The cardiologist, however, while a nice enough man, wasn’t much for talking. “Who sent you here?” I explained what was happening and that the clinic at work sent me because of my symptoms. “Your report shows palpations, but for you (via facial and body language says — you know chunky, premenopausal) normal. Everything is very good.”
Then he looks down, and I’m waiting for him to say something else, he looks up “anything else I can do for you?” And that was it. I’m healthy — a fat, hormonal wreck, but healthy. He then returns my paperwork and says “for reimbursement.” You see since my insurance is American, I have to pay costs up front and then my insurance will reimburse me. I broke the bank at 33 euros.
Good news is most of the stuff that was causing me stress is now officially in the past, and I’m back to normal. I’m also walking more and attempting to eat healthier — hence the carrot and broccoli droppings in my kitchen versus chips and sausage.
*Folks are getting restless, especially the young. Our local police prevented a vandalism outbreak yesterday, but yeah we’re all sick and tired of being sick and tired. I get it, but I don’t get breaking shit because you’re bored. It is super hard to face another spring break with no where to go and no bars or restaurants to gather and no legal parties to whoop it up at. Don’t get me wrong my neighbors are certainly whooping it up, but it’s in smaller groups. We even broke the rules by going over to a friend’s place to eat a traditional dish from their home country (yum!) and sip some bevies, BUT we were home by curfew.
It’s even harder when we see people being able to frolic mask free in other parts of the world. As a friend of mine would say, “Come on man, it’s a mask. What’s so hard about wearing a mask?” Agreed. And not going to a bar is a lot easier than it is for those who can’t work and earn at that bar, so while I hate lockdown, I also know that again I am one of the lucky ones. Joe and I are also fully aware that if we didn’t have our local restrictions, we’d be out there mingling until the mingling did us in, and with our unhealthy lifestyle I doubt it would have been just a really bad cold or mild flu.
This time last year I would never in a million years have expected to still be here not going anywhere, but the key is I AM still here. It’ll be interesting to see where we are this time next year. Please tell me on a beach with sand in my ass and chilled rum in my hand.

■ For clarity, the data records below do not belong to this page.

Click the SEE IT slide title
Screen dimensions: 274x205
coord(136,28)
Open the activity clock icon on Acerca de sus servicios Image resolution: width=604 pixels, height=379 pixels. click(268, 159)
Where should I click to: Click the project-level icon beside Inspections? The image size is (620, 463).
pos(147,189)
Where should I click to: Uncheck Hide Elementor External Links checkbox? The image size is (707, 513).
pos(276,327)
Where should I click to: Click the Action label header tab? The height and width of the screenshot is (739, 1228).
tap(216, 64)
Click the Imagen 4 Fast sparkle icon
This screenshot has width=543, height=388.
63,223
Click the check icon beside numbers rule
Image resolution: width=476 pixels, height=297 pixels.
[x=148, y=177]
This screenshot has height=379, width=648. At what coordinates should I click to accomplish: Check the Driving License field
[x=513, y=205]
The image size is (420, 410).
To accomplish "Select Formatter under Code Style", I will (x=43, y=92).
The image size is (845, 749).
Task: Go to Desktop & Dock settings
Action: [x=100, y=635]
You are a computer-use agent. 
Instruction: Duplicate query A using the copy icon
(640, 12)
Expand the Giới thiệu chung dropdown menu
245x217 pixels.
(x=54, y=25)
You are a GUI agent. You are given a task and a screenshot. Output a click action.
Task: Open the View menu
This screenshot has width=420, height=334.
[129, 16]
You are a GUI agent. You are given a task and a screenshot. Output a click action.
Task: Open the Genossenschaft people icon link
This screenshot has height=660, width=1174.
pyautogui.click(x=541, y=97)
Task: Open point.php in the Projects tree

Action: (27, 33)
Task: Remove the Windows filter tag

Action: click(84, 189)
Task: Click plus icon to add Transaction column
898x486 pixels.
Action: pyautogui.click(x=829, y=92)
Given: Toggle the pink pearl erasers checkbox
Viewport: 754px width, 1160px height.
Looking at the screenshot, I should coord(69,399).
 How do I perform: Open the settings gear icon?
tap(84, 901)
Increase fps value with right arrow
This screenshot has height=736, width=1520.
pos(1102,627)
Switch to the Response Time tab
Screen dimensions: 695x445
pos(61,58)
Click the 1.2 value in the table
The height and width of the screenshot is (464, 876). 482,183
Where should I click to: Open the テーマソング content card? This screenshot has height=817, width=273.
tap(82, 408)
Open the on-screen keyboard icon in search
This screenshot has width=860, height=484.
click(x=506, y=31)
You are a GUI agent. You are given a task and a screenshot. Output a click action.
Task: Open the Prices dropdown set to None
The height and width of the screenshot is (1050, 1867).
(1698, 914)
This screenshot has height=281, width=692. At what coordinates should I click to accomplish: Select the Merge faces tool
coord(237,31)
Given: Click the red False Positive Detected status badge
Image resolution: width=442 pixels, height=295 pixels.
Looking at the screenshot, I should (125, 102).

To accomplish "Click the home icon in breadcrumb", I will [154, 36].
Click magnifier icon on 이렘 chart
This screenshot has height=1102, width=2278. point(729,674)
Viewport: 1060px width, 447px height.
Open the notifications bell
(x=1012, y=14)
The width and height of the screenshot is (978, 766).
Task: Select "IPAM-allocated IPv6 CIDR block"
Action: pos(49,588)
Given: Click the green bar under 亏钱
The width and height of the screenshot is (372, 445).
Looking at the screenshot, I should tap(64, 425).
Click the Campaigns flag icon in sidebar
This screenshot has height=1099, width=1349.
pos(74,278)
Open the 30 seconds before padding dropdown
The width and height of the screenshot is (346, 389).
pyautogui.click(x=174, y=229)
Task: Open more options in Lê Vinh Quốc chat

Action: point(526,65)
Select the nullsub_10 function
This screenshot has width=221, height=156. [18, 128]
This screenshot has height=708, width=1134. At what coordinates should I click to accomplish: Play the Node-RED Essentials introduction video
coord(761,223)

As for work, I’m on the downhill. While there is no debating the extra stress this year has caused all of us, I am glad I got to work face to face with my kids. Was it the healthiest or smartest thing? I honestly don’t know, but my time with them has been as good for me as I believe it was for them. So, I’ll take that positive and cherish it. My job, as frustrating and unfair as it can sometimes be, is truly a gift, and I am so very grateful it is where my path has taken me.
On that note, the sun is fighting its way through our haze, so I should probably go take a walk — lol and then reward myself with a mimosa (it has vitamin C).